Multiplier les accords sur le cloud pour ne pas dépendre d'un seul acteur

Sur la partie cloud, Humain s'est également rapproché d'Amazon Web Services, ce dernier s'étant engagé à un investissement de 5 milliards de dollars pour créer ce qu'ils nomment une  "zone IA". Cette dernière doit réunir plusieurs capacités, notamment une infrastructure dédiée AWS pour l’IA, des serveurs dotés de semi-conducteurs dernier cri, des réseaux UltraCluster pour accélérer l’entraînement et l’inférence des modèles IA, ainsi que des services AWS tels que SageMaker, Bedrock, et des services d’applications IA comme Amazon Q, précise AWS.
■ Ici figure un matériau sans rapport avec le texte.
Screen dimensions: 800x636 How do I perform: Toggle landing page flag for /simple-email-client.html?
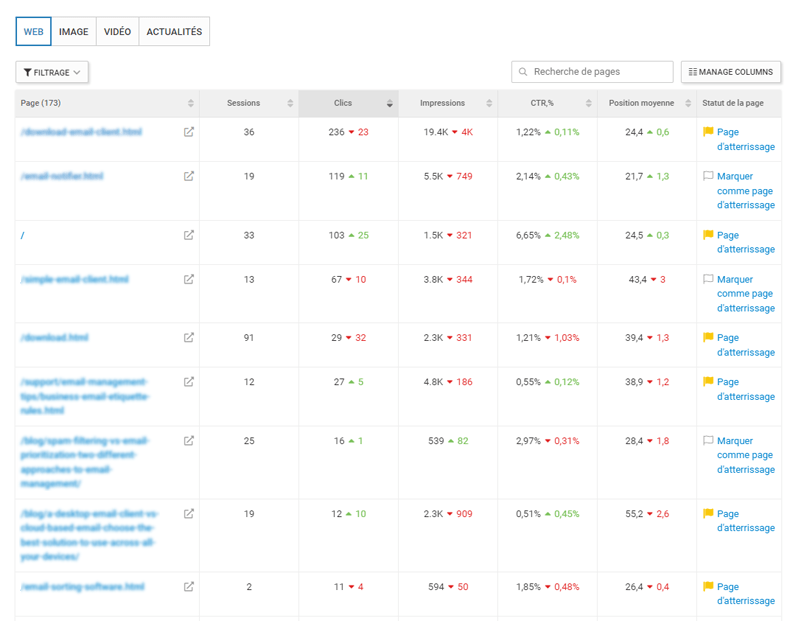click(708, 280)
L'hyperscaler avait déjà annoncé la création d’une région d’infrastructure AWS en Arabie saoudite, actuellement en construction et prévue pour être opérationnelle en 2026. Amazon y investit 5,3 milliards de dollars. La nouvelle AI Zone présentée aujourd’hui constitue un investissement supplémentaire.
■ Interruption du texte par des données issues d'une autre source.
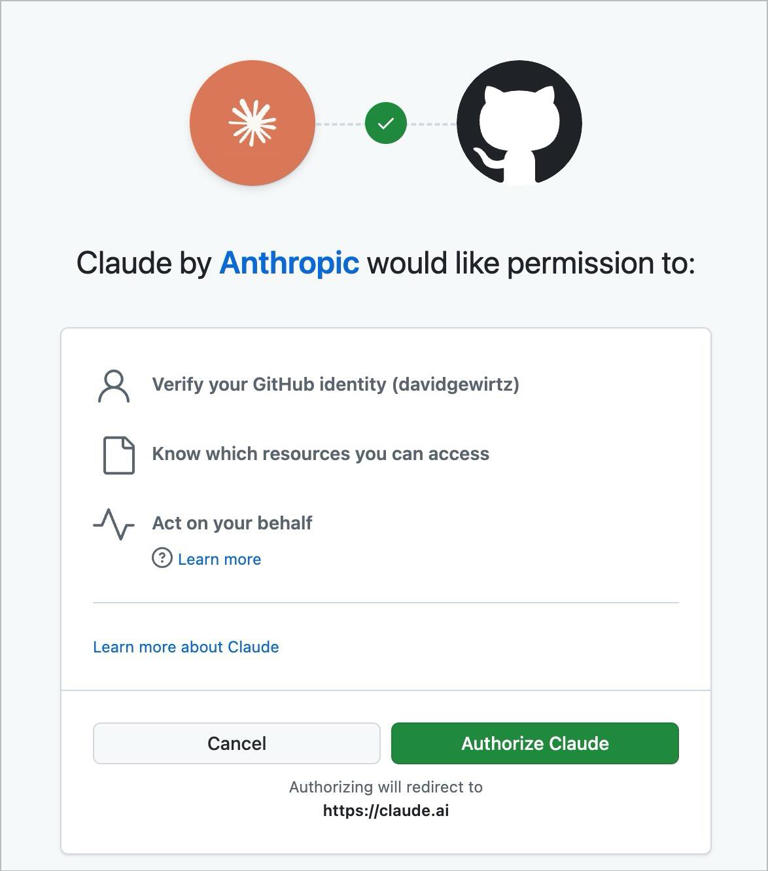
Task: Click the question mark help icon
Action: tap(162, 558)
Dans le cadre de cet accord, Humain prévoit de développer des solutions IA à partir des technologies AWS pour ses clients finaux et prévoit de construire un marché d’agents IA, afin de simplifier la recherche, le déploiement et la gestion de logiciels d'IA au sein du gouvernement saoudien. Parmi les initiatives, sont notamment évoqués le développement de LLM, y compris des modèles en arabe.

Les investissements vont dans les deux sens

En retour de ces investissements majeurs, Donald Trump a obtenu 600 milliards de dollars d’engagements de la part de l’Arabie saoudite pour des entreprises américaines. La Maison Blanche a indiqué que l’entreprise saoudienne DataVolt investirait ainsi 20 milliards de dollars dans des centres de données IA et des infrastructures énergétiques aux États-Unis. Il est également prévu qu'AMD, Datavolt, Google, Oracle, Salesforce et Uber investissent 80 milliards de dollars dans des technologies de transformation avancée dans les deux pays, selon la Maison Blanche.
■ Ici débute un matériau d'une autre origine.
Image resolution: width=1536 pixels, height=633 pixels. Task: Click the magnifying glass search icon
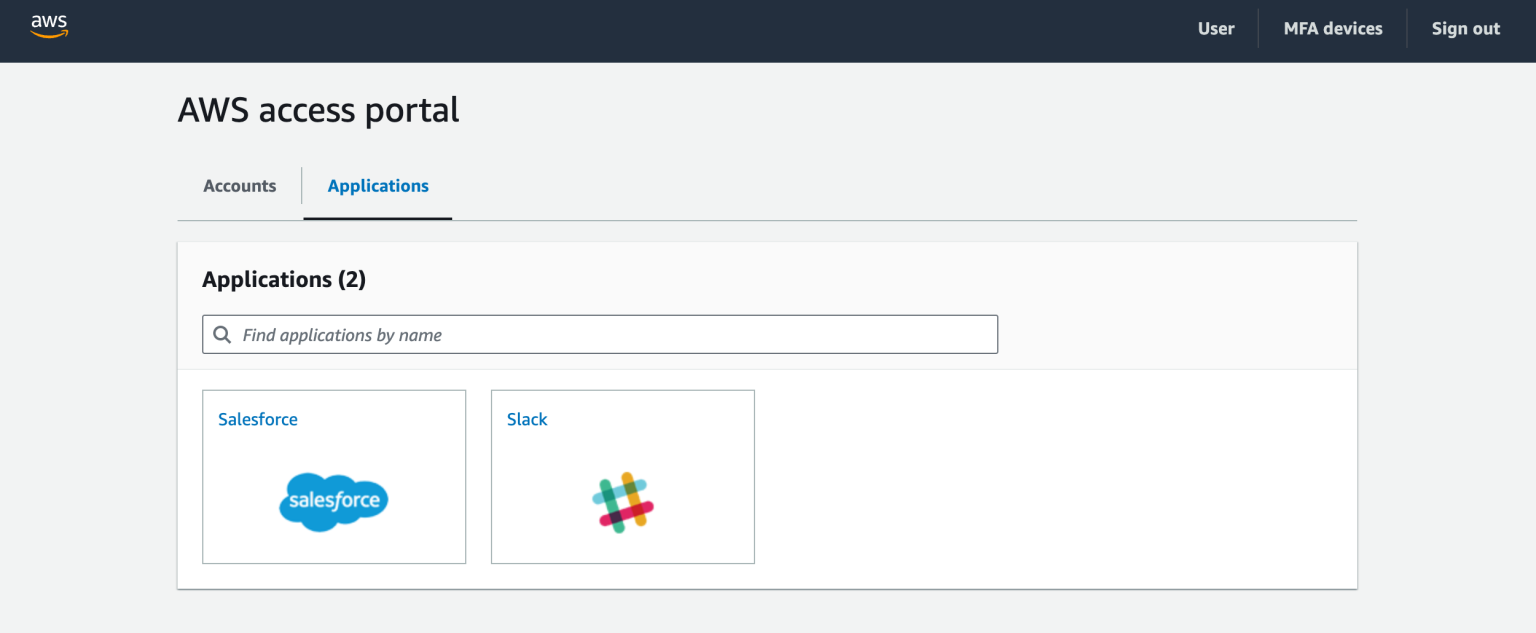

Un accord qui s'inscrit dans la stratégie enclenchée par le président américain qui cherche à renflouer l'économie américaine. Toutefois, si l'un de ses desseins était de renforcer la souveraineté technologique du pays, le projet semble aujourd'hui quelque peu compromis. Reste que l'argent n'a pas d'odeur, du moins pour le président américain, et tout investissement semble bon à prendre.